Les interprètes de conférence, actifs dans des événements d'entreprises et autres congrès, lancent ce lundi un cri d'alarme, se sentant abandonnés dans les difficultés économiques dues à la crise du coronavirus. Ils "dépendent directement du secteur de l’événementiel pour survivre", un secteur qui est quasi intégralement à l'arrêt, note la Chambre Belge des Traducteurs et Interprètes (CBTI), qui représente environ 600 professionnels de la traduction dont 200 interprètes.

Chute de 50 % des revenus

Pour tenter d'estimer les dégâts causés par la crise du Covid-19 au secteur de la traduction et de l'interprétation, la CBTI a mené une enquête auprès de ses membres. "Le résultat est sans appel", précise le communiqué. Si les traducteurs parviennent à limiter la casse, les interprètes ont perdu jusqu'à 63 % de leurs revenus durant le troisième trimestre de 2020. "En moyenne, les traducteurs doivent prévoir une évolution de leur chiffre d’affaires d’environ -15% sur l’année à la suite de la pandémie. Les interprètes de conférence, sur l’ensemble de l’année, auront vu fondre leur chiffre d’affaires d’environ -50%. Ils sont donc à l’évidence un secteur très fortement touché par la crise du Corona."

Les aides de l'Etat pour le secteur ne suivent malheureusement pas, "puisqu'ils ne sont pas considérés comme faisant partie du secteur de l'événementiel", déplore Guillaume Deneufbourg, président de la CBTI.

Les mois d'octobre et novembre correspondent normalement à la saison haute pour les interprètes. La chute de leurs revenus à cette période n'augure rien de bon pour les premiers mois de 2021, généralement plus creux.

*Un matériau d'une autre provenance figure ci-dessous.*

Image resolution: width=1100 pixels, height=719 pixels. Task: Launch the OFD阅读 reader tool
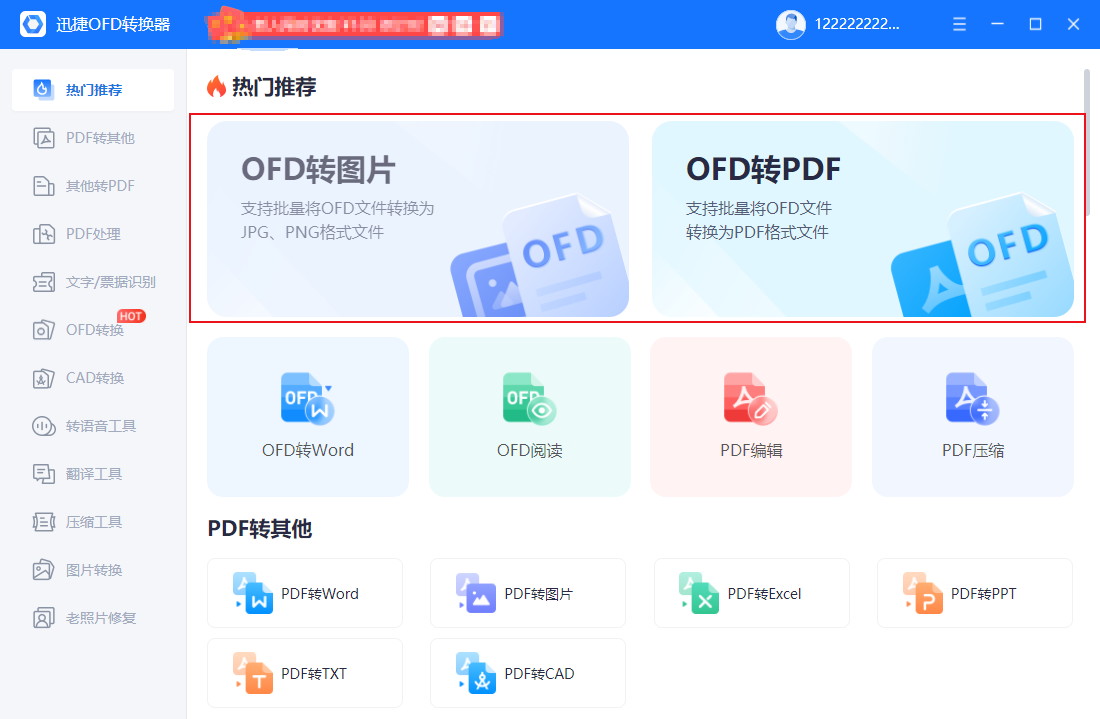pos(529,416)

"Faire entendre leur voix"

Aujourd'hui, c'est un véritable appel à l'aide que lance ce secteur aussi méconnu qu'indispensable. "Les interprètes de conférence sont rarement mis sur le devant de la scène : la discrétion fait partie intégrante de leur métier. ll n’en a pas été autrement cette année lorsque la crise sanitaire a provoqué l’annulation ou le report de tous les événements, conférences et congrès internationaux : leur détresse est passée inaperçue. Pourtant, la plupart d’entre eux dépendent directement du secteur de événementielle pour survivre. Un secteur aujourd’hui complètement à l’arrêt. Ceux qui d’habitude permettent aux autres de faire entendre leur voix souhaitent aujourd’hui exprimer la leur."

"Il faut réinstaurer un moratoire sur les frais élevés (fixes) ou remboursements d'emprunts, et tenir compte de la saisonnalité du métier", souligne Max De Brouwer, interprète de conférence, qui souhaite des aides adaptées à la perte du chiffre d'affaires.